From Thermography to Thermometry

UST as described above is more like echography due to the assumption of homogeneous medium in deriving the imaging equations. Nonetheless, UST has been shown to be useful in guiding therapy [2] and even quantitative tissue property measurements based on temperature transients [7]. The ultimate goal is to perform thermometry by developing quantitative measurements based on truly localized analysis of echo data. For this purpose, spectral analysis of the echo data could provide the answer [11]. Amini et al compared the infinitesimal echo shift model with a frequency shift model given by:

$$\delta f_m\approx f_m({\theta }_0)\left[\beta ({\theta }_0)-\alpha ({\theta }_0)\right]\delta \theta ,$$ (9)

where f_m is the mth harmonic of the resonance frequency associated with mean scatterer spacing in the region of interest and α, β, & θ are as in the RESF model above. The frequency shift leads to a more localized temperature change measurement. To improve the spatial resolution of this measurement, high resolution spectral estimation methods were employed (See [11] and references thereof.) We note that Equation (9) gives a sensitivity factor of ~0.05%/° (percent shift in resonance.)

Real-time Implementation of Ultrasound Thermography

The rtUST algorithm implementation is illustrated with the help of Figure 1, which shows a GPU/CUDA-enabled multi-stream architecture (a). This system is representative of the state-of-the-art in rtUST in that it supports parallel tasks on sequences of RF frames to meet the real-time constraints. For example, in each stream processor there are three threads that handle inter-process messaging and data processing, respectively. A stream processor can be assigned to any GPU in the system and is fully reconfigurable on the fly using shared memory. Any application which supports calling C functions (e.g. MATLAB, Octave or NumPy) can interact with the pipeline and act as an external engine.

Fig. 1.

A state-of-the-art GPU-enabled software architecture for rtUST: (a) Multi-stream architecture with asynchronous beamforming, imaging and tracking pipelines running in parallel. The architecture allows for seamless interface with External Engines (e.g. MATLAB, Octave, etc.) through shared registry and a high performance IPC Queue. (b) Real-time Thermometry as currently implemented using the Tracking Pipeline, which supports a Control Pipeline for closed-loop control based on rtUST temperature feedback.

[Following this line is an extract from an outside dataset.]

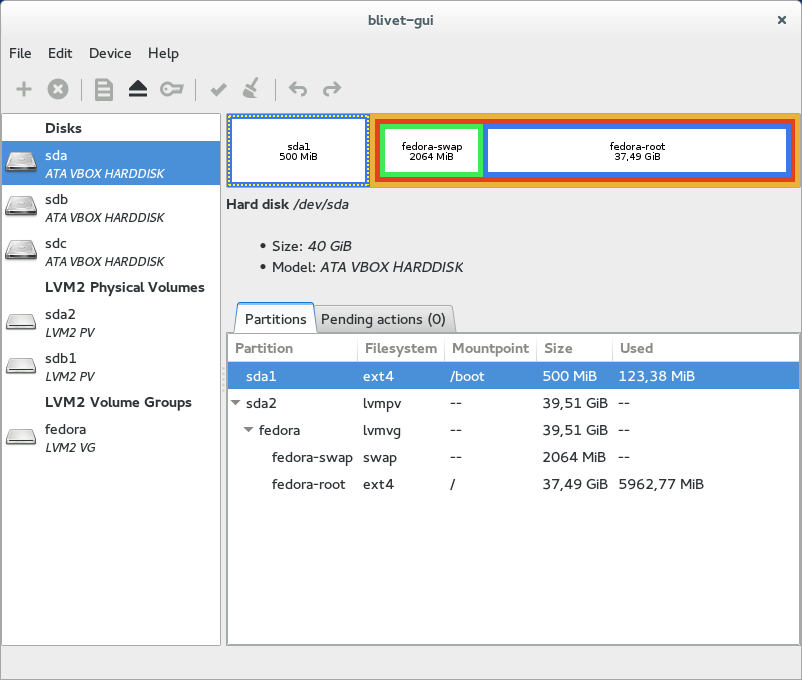Select the fedora-swap block in the diagram
Viewport: 802px width, 680px height.
click(x=430, y=150)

Figure 1b shows the tracking pipeline which operates on the RF echo data (from an imaging scanner or the External Engine). The RF data is optionally pre-filtered before speckle tracking is performed, followed by 2D separable FIR filtering to generate thermography imaging frames (Temperature Data). The tracking pipeline optionally connects to a real-time closed-loop temperature control at relatively high frame rates. The current system supports 1000 frames per second (fps). The benefits of high frame rates are twofold: 1) minimize frame-to-frame echo decorrelation and maintain the quality of the echo shift estimates, and 2) capture the tissue motion and deformation components together with the temperature-induced component at high rate to allow signal separation algorithms.

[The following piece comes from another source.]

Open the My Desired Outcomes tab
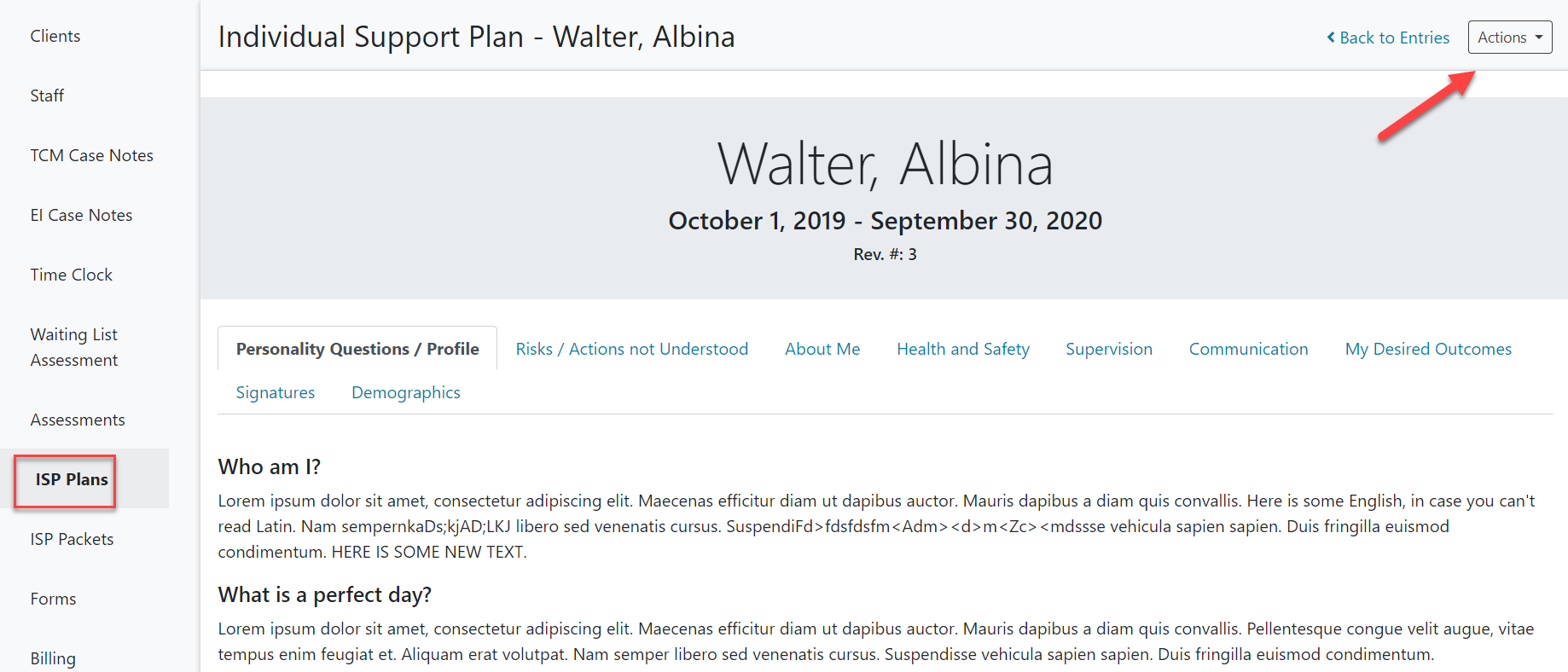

Experimental Validation in Tissue Media

Tissue-mimicking Phantom Results

Numerous reports on ultrasound thermography and temperature imaging used tissue mimicking phantoms to provide initial validation of the algorithms used [2]–[7]. Tissue-mimicking phantoms can be made homogeneous to provide validation of the imaging equations in a controlled, well characterized environment. They can also be made with different levels of contrast for certain acoustic and thermal parameters to answer basic questions regarding robustness of the estimation algorithms. In [2], [4], carefully planned and executed experiments using tissue-mimicking phantoms provided clear validation for the δ-ESF approach for small temperature changes and identified its limitations. Similar validation results from the RESF were shown in [3].

UST in Inhomogeneous Tissue Media

While ultrasound is currently the leading image guidance modality of RFA, it is primarily used to provide echographic B-mode images for visualization purposes. Several groups have proposed the use of UST and other semi-quantitative methods such as elastography. Example results from controlled RF heating experiments are presented here to illustrate the promise of rsUST in this important medical application. They also illustrate the current challenges facing UST when the target tissue is inhomogeneous and the size of the heated region is relatively large.

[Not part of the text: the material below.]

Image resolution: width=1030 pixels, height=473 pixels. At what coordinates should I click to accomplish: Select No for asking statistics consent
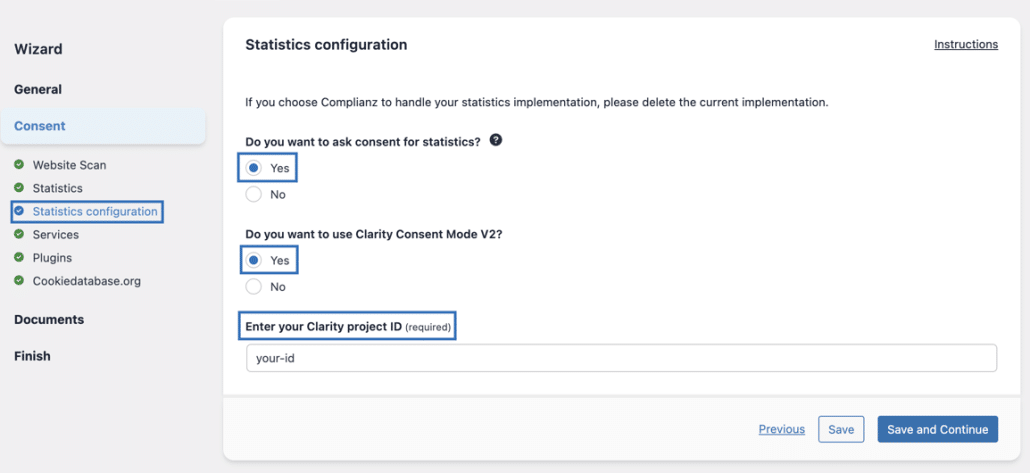tap(254, 194)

Figure 2 illustrates the basic setup (left) with a helical coil used as a heating source. The active segment of the coil is colored in red while the blue is insulated. The beamformed RF frames were acquired from a plane orthogonal to the coil axis approximately at the center of the active segment. A thermocouple was used to provide temperature feedback for closed loop control at the center of the target volume. The controlled heating procedure was as follows:

• Data collection was started at 0s acquiring 1 frame every 2s, i.e. 0.5 fps. Each frame was composed of N_L = 128 image lines (38 mm laterally) with N_s = 1900 samples of echo data from (3.85 - 76.96 mm axially).

• Heating began at 20s; just after Frame 10. Baseline temperature was 18.7°C.

• Closed loop control engaged at 80s with a set point of 40°C.

• Heating was completed at 320s; just after Frame 160.

• Ultrasound data collection stopped at 400s; just after Frame 200.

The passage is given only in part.